Paulo Bono (foto: Vinícius Xavier)
“(...) Um angustiante pensamento passou pela cabeça. Eu precisava ir aonde ninguém jamais passa ileso. O destino de todo veículo roubado no país. Onde irmão passa a rasteira em irmão. Onde é possível encontrar um Iphone feito com peças de Uno Mille. O único lugar onde é possível achar o novo livro do Paulo Coelho que ele ainda não escreveu autografado. Onde a palavra vale tanto quanto um 12 anos produzido com Tubaína. Onde assassinos, políticos e sequestradores não passam de meros estagiários. Eu precisava ir a Feira de Santana.”

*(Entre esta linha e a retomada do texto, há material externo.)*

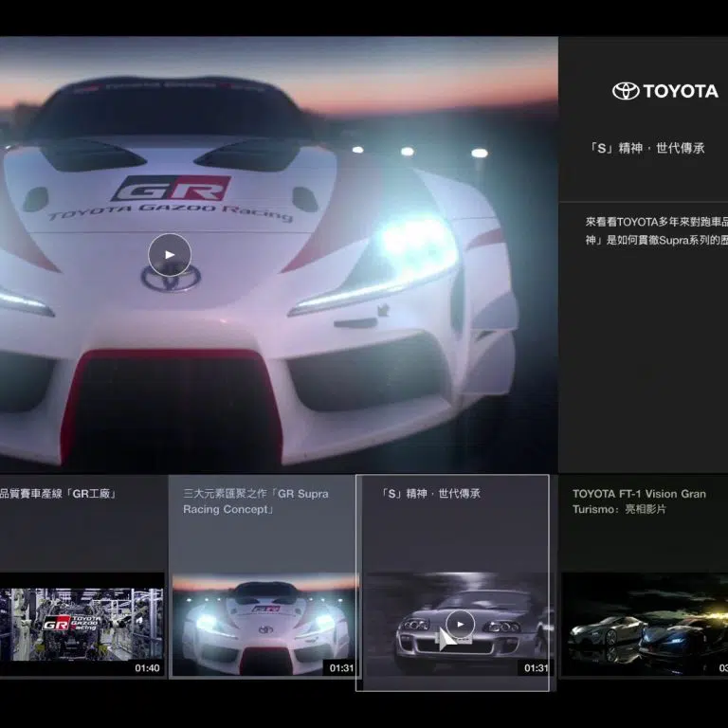
Task: Click Toyota emblem on the car's nose
Action: pyautogui.click(x=171, y=279)
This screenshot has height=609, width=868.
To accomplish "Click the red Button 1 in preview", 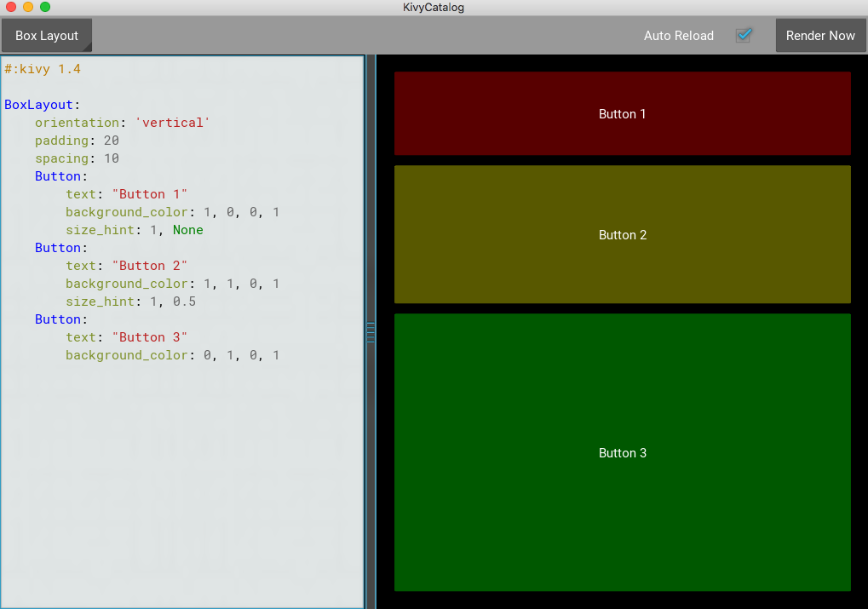I will tap(622, 113).

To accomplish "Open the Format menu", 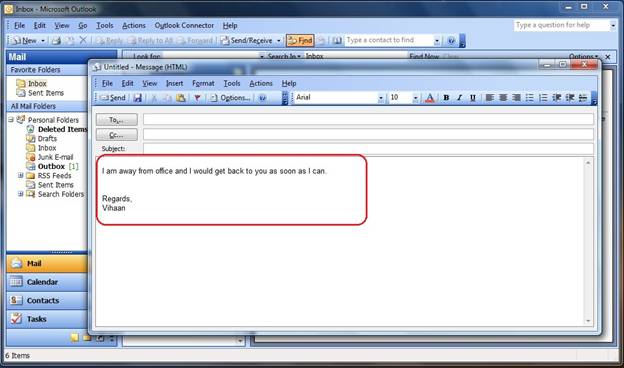I will (x=203, y=83).
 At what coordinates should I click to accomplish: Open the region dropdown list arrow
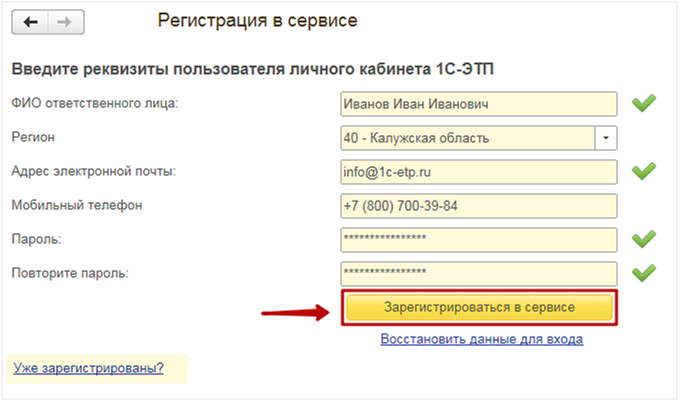click(607, 137)
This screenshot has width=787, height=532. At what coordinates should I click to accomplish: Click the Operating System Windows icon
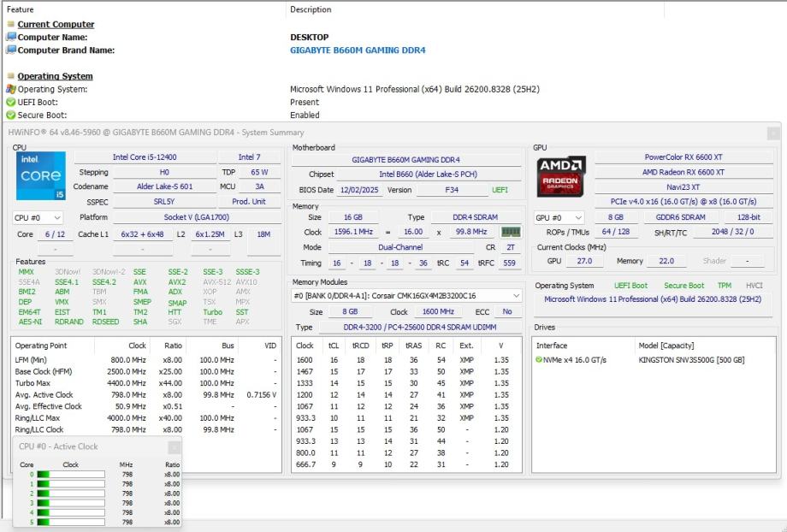[x=11, y=89]
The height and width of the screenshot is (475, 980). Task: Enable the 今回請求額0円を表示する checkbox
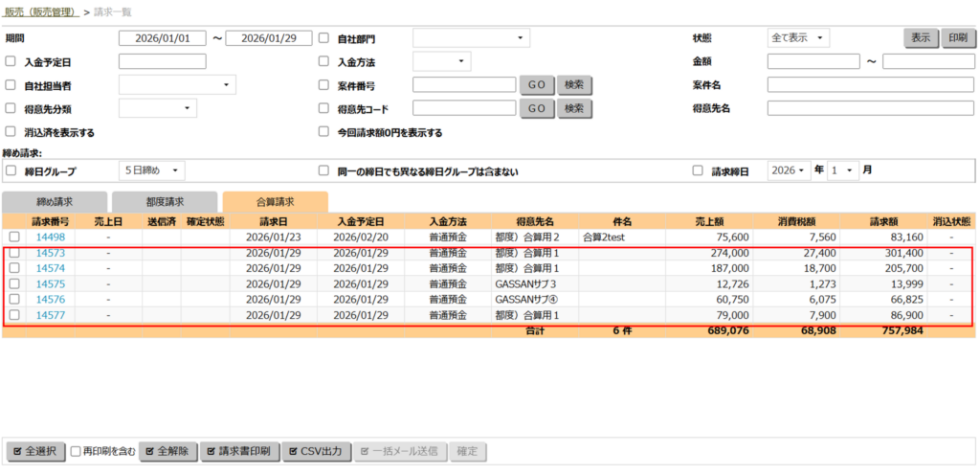click(324, 132)
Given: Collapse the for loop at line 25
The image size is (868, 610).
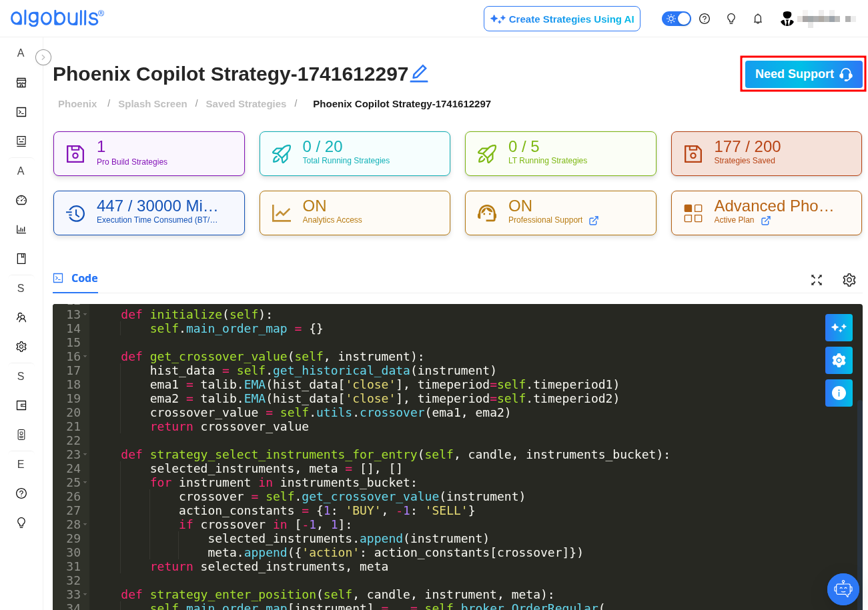Looking at the screenshot, I should click(85, 483).
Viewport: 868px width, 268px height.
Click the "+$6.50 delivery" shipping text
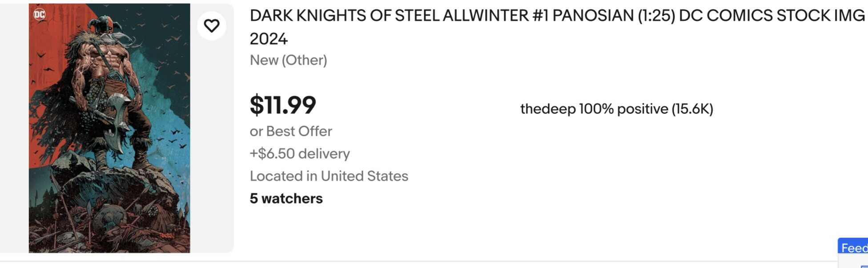[x=300, y=154]
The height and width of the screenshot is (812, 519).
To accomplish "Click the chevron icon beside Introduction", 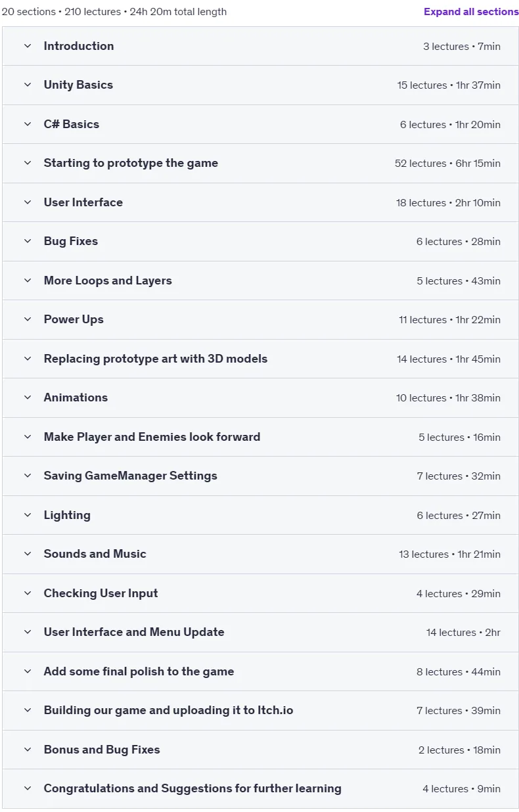I will [28, 46].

“Uma das vantagens de trabalhar em casa. Ficar longe das pessoas. Manter distância dos egos inflados, mentes inoperantes e verborragias improdutivas podia ser o pulo do gato. O que chamam por aí de Home-Office, eu chamo de paz. Por isso lá estava eu, um veterano redator, sozinho com sua paz, pronto pra um novo job. Sexy Ugly. Liguei o monitor. Tela em branco. Como vender um puteiro? Tudo bem que era pra clientes bizarros ou traumatizados, mas não deixava de ser um puteiro. Fazia uma lua bonita. Engraçado, nunca fui de admirar a lua. Nem a lua, nem as montanhas, essas coisas da natureza. Falam sobre a presença de Deus. Eu só escuto o sorriso de Deus quando acaba o papel higiênico. Aí sim, você fica com a cara de lua. Aliás, como seria trepar na lua? Digo, essa coisa da gravidade. Foco, Deco Ramone.”
“— Ramone.
— Vivian.
— Já amou alguém?
— Todos pisam na bola algum dia.
— Você é um desses durões que não acredita no amor?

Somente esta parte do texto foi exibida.